A minute later I sent an obedient child back to her bed; Ariel’s head hung low. She drew out each step and dragged her feet reluctantly through the carpet.

I turned back to my book. Minutes passed. The clock showed half past nine. I could hear the crinkling of sheets, the tossing and turning, the not sleeping and other tell-tale signs of anxiety. I remembered crawling into bed with my own mom on nights my dad travelled for work. Oh, alright.

“Ariel. Ariel? You can come in here.” I called to her down the hall from my bedroom.

She was down the ladder and tucked in comfy under the sheets of my bed in two seconds flat, a broad grin stretched across her face. I continued to read, and eventually heard her breathing get slow and heavy, felt the weight of her body go slack beside me. She found her peace.

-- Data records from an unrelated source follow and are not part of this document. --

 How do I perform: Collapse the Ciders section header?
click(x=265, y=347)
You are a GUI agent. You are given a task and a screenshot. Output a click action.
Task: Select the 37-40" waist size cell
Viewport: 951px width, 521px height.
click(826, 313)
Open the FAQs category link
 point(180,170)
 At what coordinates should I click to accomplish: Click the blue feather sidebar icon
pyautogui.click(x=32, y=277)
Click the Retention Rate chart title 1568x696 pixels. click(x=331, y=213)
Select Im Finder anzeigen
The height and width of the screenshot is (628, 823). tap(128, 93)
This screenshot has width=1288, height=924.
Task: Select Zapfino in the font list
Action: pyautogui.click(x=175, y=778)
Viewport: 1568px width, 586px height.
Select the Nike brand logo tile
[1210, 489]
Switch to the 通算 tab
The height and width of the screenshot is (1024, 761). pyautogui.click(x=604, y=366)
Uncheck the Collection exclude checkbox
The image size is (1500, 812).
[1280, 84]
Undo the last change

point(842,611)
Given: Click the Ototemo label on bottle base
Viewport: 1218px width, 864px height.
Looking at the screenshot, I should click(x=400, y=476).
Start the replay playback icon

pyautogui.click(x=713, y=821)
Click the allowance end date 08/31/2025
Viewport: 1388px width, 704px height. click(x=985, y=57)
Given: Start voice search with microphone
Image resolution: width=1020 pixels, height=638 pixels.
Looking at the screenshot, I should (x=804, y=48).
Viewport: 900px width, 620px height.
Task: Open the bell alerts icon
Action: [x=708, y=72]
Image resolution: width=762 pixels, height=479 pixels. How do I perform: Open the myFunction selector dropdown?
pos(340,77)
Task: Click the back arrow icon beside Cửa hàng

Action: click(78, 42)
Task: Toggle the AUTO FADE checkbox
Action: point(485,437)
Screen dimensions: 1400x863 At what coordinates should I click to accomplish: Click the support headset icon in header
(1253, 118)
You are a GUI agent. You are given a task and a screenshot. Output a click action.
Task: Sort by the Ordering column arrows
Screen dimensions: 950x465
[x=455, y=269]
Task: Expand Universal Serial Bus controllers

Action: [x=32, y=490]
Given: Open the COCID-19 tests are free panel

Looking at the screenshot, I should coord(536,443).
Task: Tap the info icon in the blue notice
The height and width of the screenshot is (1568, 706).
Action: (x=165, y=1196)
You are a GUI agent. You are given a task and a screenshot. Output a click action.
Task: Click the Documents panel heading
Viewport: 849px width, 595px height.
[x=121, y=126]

It wasn’t unusual when Elyse joined us early in the morning, but I was pleasantly surprised by how seamlessly she made a spot for herself. She pleated into the space between Ariel and I like a garment in a suitcase.

And that is how I found myself in the morning with two children in my bed and feeling a bit sorry for the third one left out of the pile. Not sorry enough to go wake her up, but sorry not to have every one of my loves tucked in tight beside me. Not to worry.

That is how I found myself ready for the day and dreaming of adventures to come, so soon, with all of my girls, our whole family by my side.

While waking up with two daughters in my bed is certainly not the norm, it was oddly comforting homey scene in juxtaposition to the foreign-ness of the sleeping arrangements to come. Unbelievably so, this trip is happening.